Tyler was in a car accident last night. He's fine, a little stiff this morning. He was driving home from work on the highway and he noticed a car darting through traffic. He thinks she overcorrected, hit the guardrail, and flipped. He said "I responded so calmly. It didn't make any sense... I hit my breaks, but not so hard that I'd get hit from behind. The airbags didn't deploy." And I was thinking, so.. you're a superhero. But really. Isn't it just like Tyler to be calm. Thankfully, lots of people were there to help the girl get out of her flipped car. She crawled out of the window screaming, and he saw blood. He said he couldn't have handled it, so he was thankful other people were there.
I had just been thinking, "Hm, Tyler is 6 minutes late. I wonder what he did differently today than he does every other day." I pictured him chatting it up like a 9 year old boy with one of his work friends. And then my mind went to chain reactions, and traffic. Traffic baffles me. And then my phone rang. I heard loud highway and my first thought was, "roll your damn windows up. rude," when Tyler said in a shaky, loud voice that he'd been in an accident and he was ok. He got emotional a couple of times. Woooo, I've been there. Adrenaline.
He got home later and was standing at the sink. I'm rude and I process things strangely. I had already texted him before he got home and told him I felt like we should go to dinner. I offered him a beer, but I forget when traumatic things happen they can be quite sobering already. He drank water. His voice had been calm the whole time, but then he said the paramedic told him if he hadn't been there to call so quickly, the girl probably would have died. At that moment he broke. I love my tender husband. God knew I needed someone with just the right amount of tenderness. Ah.

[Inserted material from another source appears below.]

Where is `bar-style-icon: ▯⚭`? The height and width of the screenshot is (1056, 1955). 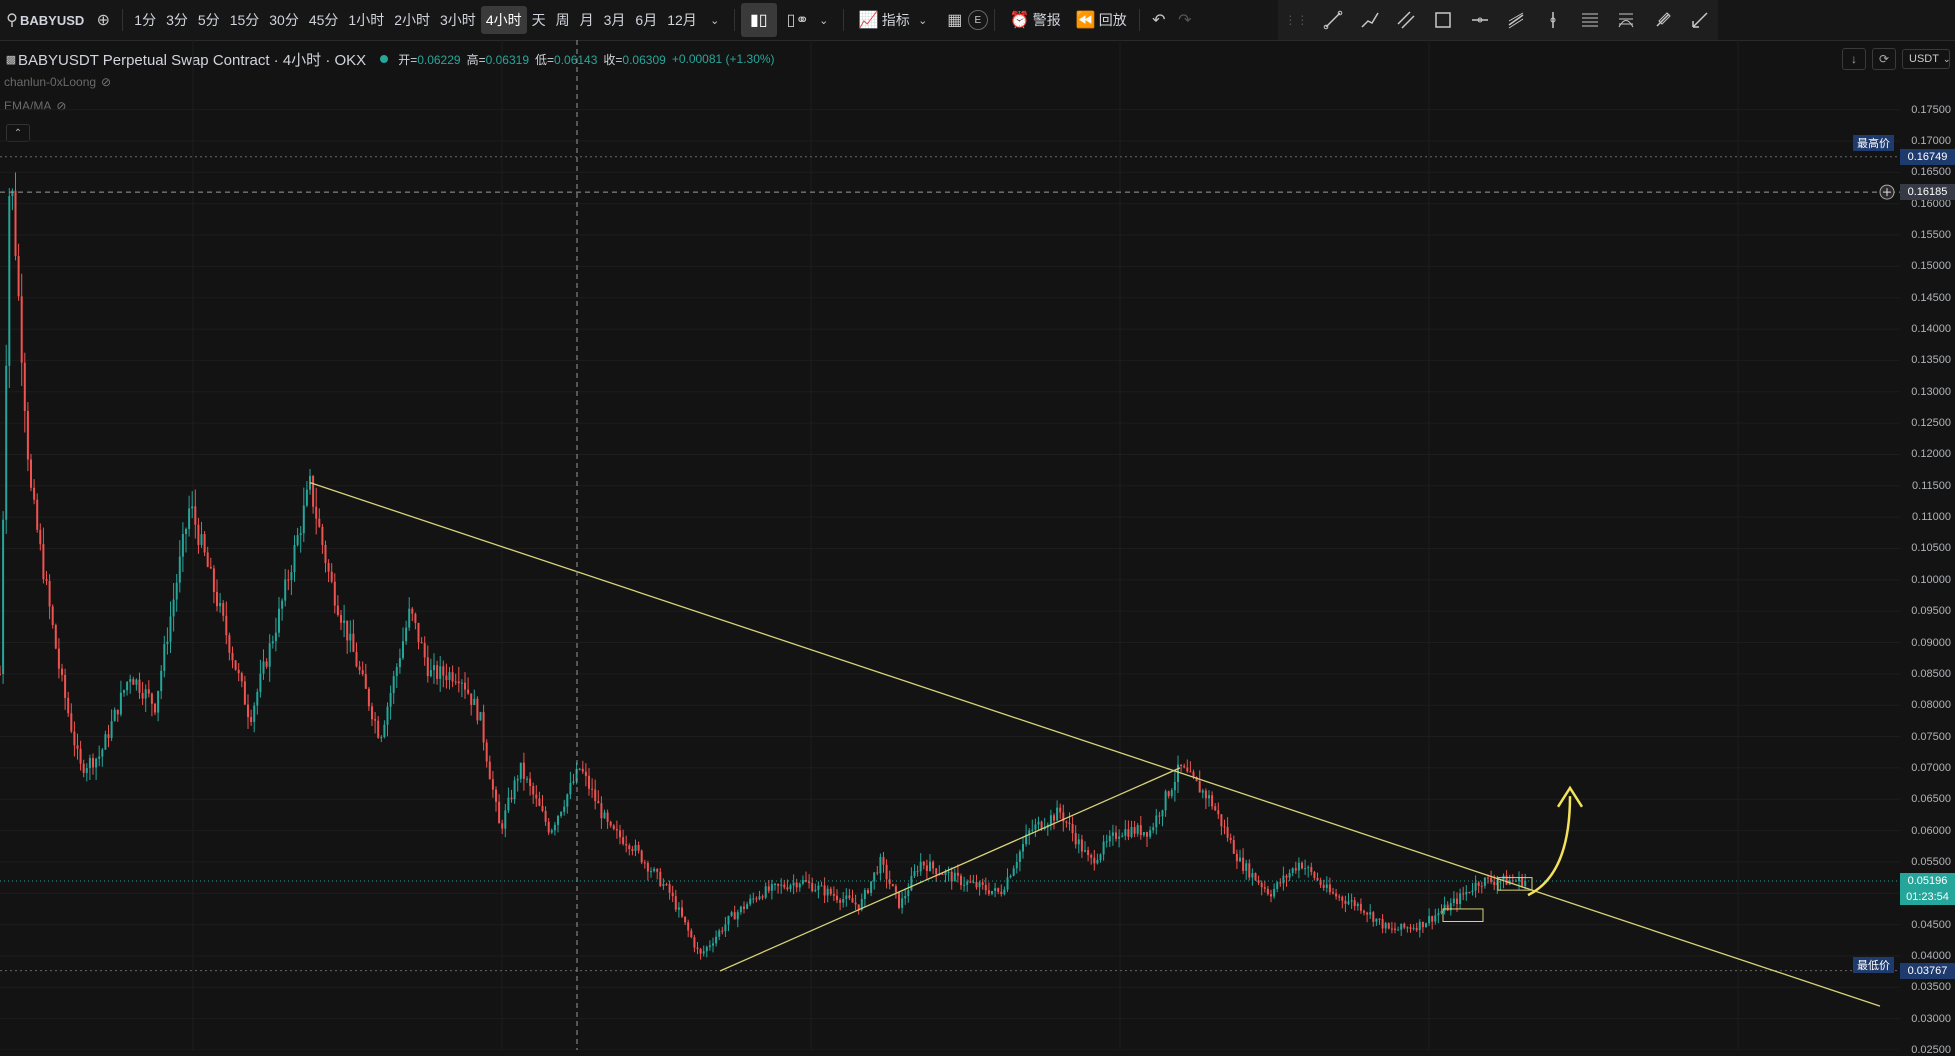
bar-style-icon: ▯⚭ is located at coordinates (798, 20).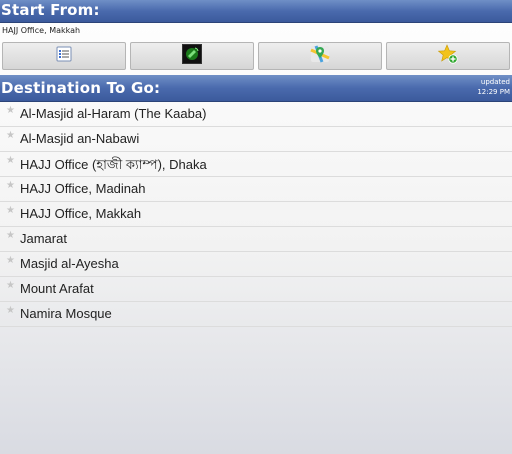 Image resolution: width=512 pixels, height=454 pixels. What do you see at coordinates (256, 114) in the screenshot?
I see `list-item: ★ Al-Masjid al-Haram (The Kaaba)` at bounding box center [256, 114].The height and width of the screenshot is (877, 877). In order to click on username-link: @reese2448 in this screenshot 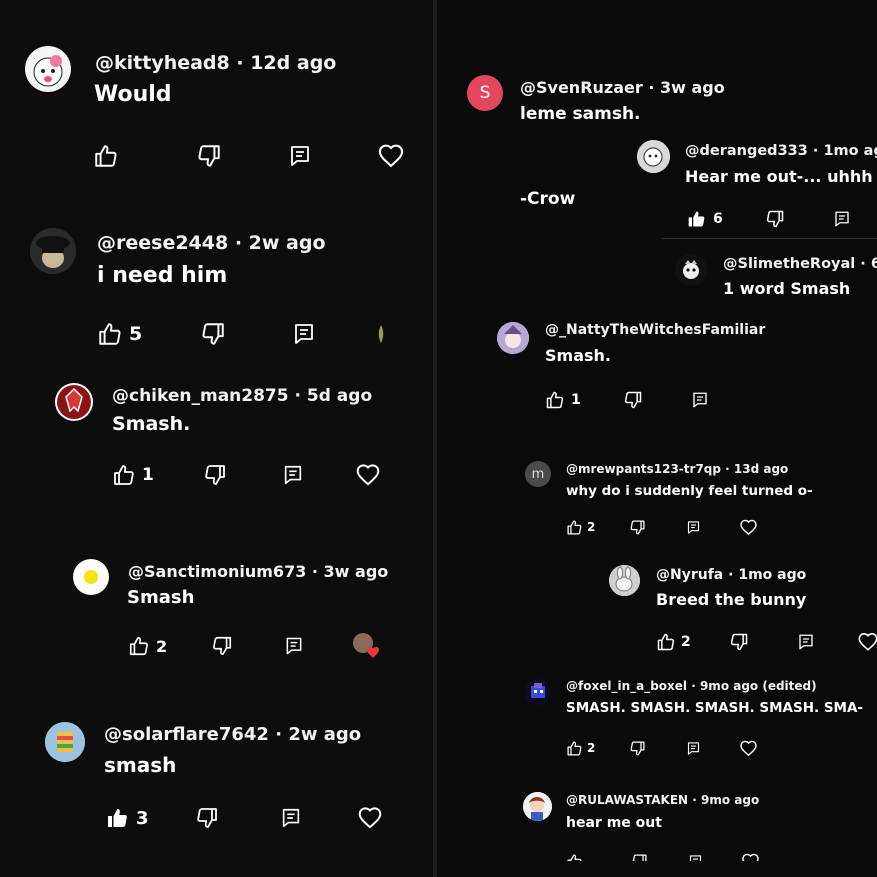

They were heading to the tow yard and the police stopped them to search her car. All they told him was that they had reason to search it.
I told Tyler this morning that when things like this happen but no one I know gets hurt, I'm like (very matter of fact) "OK. It happened. No one got hurt. It couldn't have happened any other way. No reason to get upset about it." But had he broken a bone or got a concussion, that would be a little different. Sometimes I glaze over situations and don't take a minute to say thanks to Jesus for sparing my husband, my baby's daddy. Thanks for making our life good. Thanks for making it fairly easy. We have good things, we don't sweat too much or get too cold, our bellies stay full, we have joy. And I know God would still be good if we did get hungry or chilly. I am spoiled, and I always have been. But I try to remember why things are so good. Not because I worked hard through college (I didn't, really), not because I married a perfect man (I didn't), or read all the self help books (I do), but because God is so good. And even the bad things, the broken marriages, hurricanes, death, loneliness... all of those things point to the fact that God is making all things new, and that we need him to. And all the good things, the mornings in July that feel like Autumn, a great cup of coffee, a chubby baby right after they wake up, peace that passes all understanding, these things are God's way of showing himself. And I don't say it out loud enough. I think it. I think, "thanks, God." But mostly I keep it inside my weird head. But those little bits of peace that shine through the shit... He is showing himself, because he is so Good. Thank you, Jesus, for showing yourself by letting my man walk away with not even a scratch.
Ah. Anyway. I have some reading to do. Currently, finishing Notes from a Blue Bike, just started A Practical Guide to Children's Health, and I'm reading Jesus Feminist (which is really good).
So, if you've forgotten... find a way to remind yourself that life is sweet. And if you believe in God, remind yourself that he is good.